Para a luta dos trabalhadores, seja ela política ou económica, não constitui um perigo menor que, se esta se desenvolver até altos patamares inconvenientes para o governo do PS, este não venha a fazer nova chantagem, ameaçando demitir-se e convocar novas eleições como fez com a luta dos professores, tentando aprisioná-la na tenaz do mal menor, entre um governo PS e a ameaça de um governo PSD.

 

Quer as vozes internas do capital, a começar pelo governo, quer as vozes externas como o FMI, já começaram a alertar para o “perigo” de futuras crises que não permitem erros, como dizem, dos governos. Deve ler-se como orientação para que continuem a apertar o cinto aos trabalhadores.

 

O novo governo indicia que tudo vai ser igual ou pior para os trabalhadores e o povo. António Costa, logo após as eleições, afirmou que iria concentrar-se na questão do aumento dos salários e rejeitou disponibilidade para rever a legislação laboral, questão com que, há muito, se comprometeu com o patronato.

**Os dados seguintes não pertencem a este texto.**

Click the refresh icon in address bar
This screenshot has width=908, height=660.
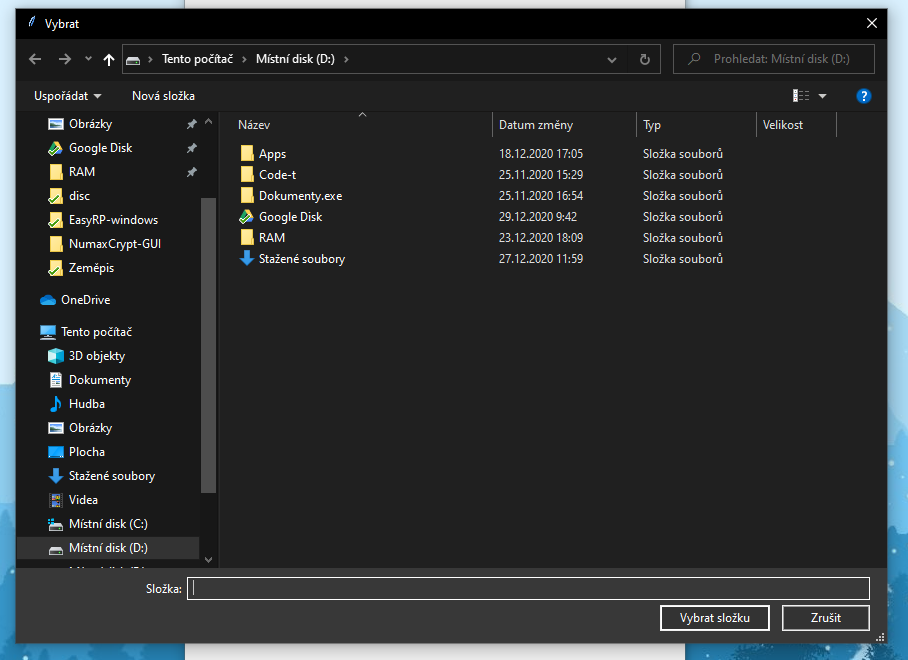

Obviamente que, para o patronato, é mais barato dar algumas migalhas para salários do que reativar a contratação coletiva, assumir o princípio do tratamento mais favorável ou acabar com a precariedade.

 

O representante do patronato acaba de afirmar que, finalmente, o governo vai passar a dar importância à economia, entenda-se, ao patronato. Ele saberá por que o diz.

 

A luta dos trabalhadores terá de romper com todas estas pressões para a conciliação e de saber resistir a falsos dilemas. Só com princípios de classe, firmes, independentes, e não na base de uma tática variável e dependente do PS, o PCP estaria em condições de dirigir sem hesitações a luta dos trabalhadores contra um governo PS, um governo do capital nacional e internacional, de mãos livres para se entender com o PSD e o CDS sempre de que precisar, que dá sinais de vir a ser um osso difícil de roer.

 

 

1 Dados relativos apenas aos anos em que se realizaram, no mesmo ano, eleições legislativas nacionais e europeias . 1999: AR - 483 716; PE - 375 575. 2009: AR - 446 994; PE - 379 707.  2019: AR - 332   473; PE - 228 157.